++++ SUPPLIED RECORDS ++++

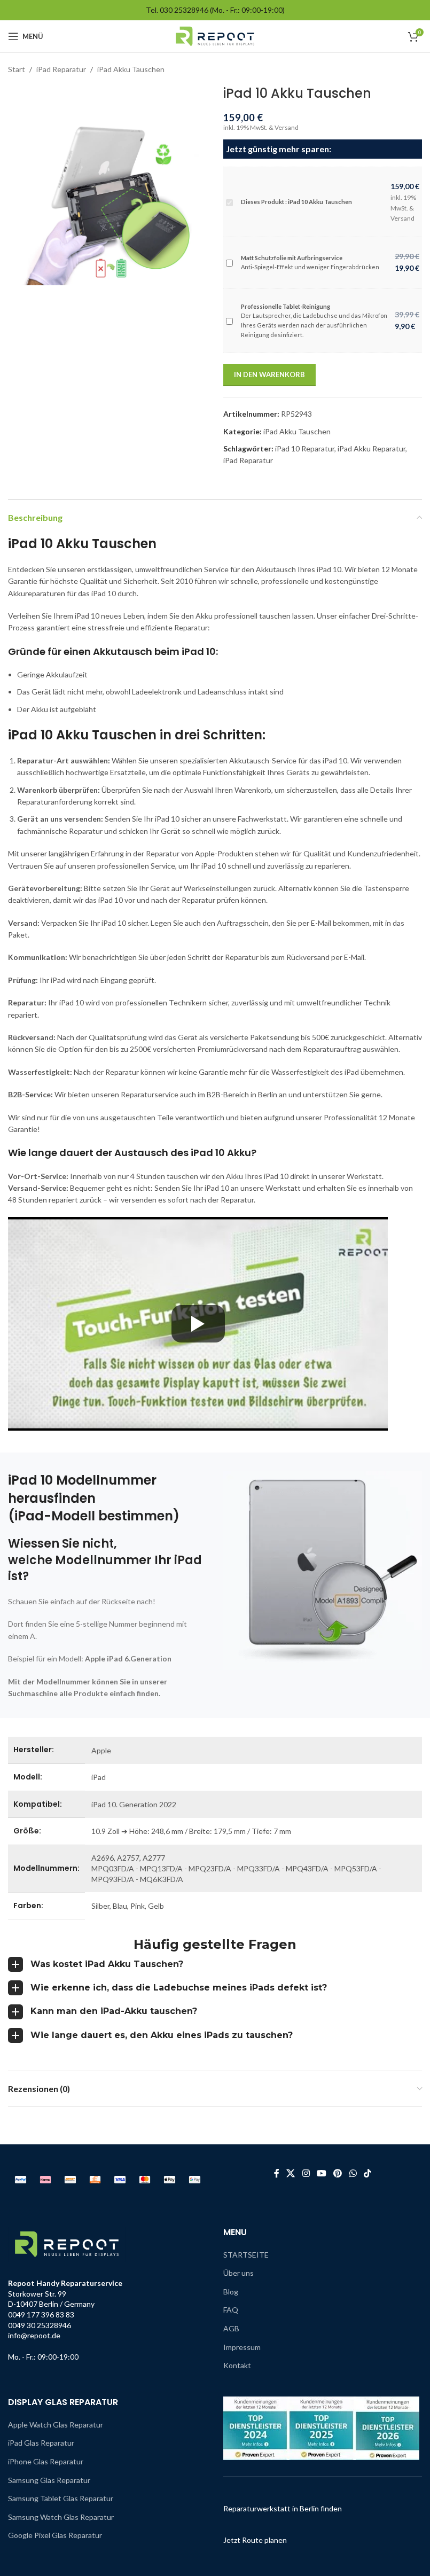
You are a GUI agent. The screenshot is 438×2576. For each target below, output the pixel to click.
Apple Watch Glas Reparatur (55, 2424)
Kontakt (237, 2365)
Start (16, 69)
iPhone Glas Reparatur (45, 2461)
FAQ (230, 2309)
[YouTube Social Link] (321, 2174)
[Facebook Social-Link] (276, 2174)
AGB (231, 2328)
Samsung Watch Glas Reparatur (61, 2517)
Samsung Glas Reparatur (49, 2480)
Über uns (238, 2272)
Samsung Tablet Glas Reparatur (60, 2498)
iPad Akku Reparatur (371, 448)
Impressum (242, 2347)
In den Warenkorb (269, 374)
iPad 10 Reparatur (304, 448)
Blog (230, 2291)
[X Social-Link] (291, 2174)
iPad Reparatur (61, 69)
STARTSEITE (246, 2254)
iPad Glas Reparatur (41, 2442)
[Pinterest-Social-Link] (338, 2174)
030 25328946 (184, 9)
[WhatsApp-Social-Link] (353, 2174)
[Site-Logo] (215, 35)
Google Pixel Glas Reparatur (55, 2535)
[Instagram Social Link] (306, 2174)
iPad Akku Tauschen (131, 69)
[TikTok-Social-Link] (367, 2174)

++++

[YOUR GOAL]: Within the entries above, find the string "iPad" and return each line that holds it.

[RESULT OF THIS TASK]:
iPad Akku Reparatur (371, 448)
iPad 10 Reparatur (304, 448)
iPad Reparatur (61, 69)
iPad Glas Reparatur (41, 2442)
iPad Akku Tauschen (131, 69)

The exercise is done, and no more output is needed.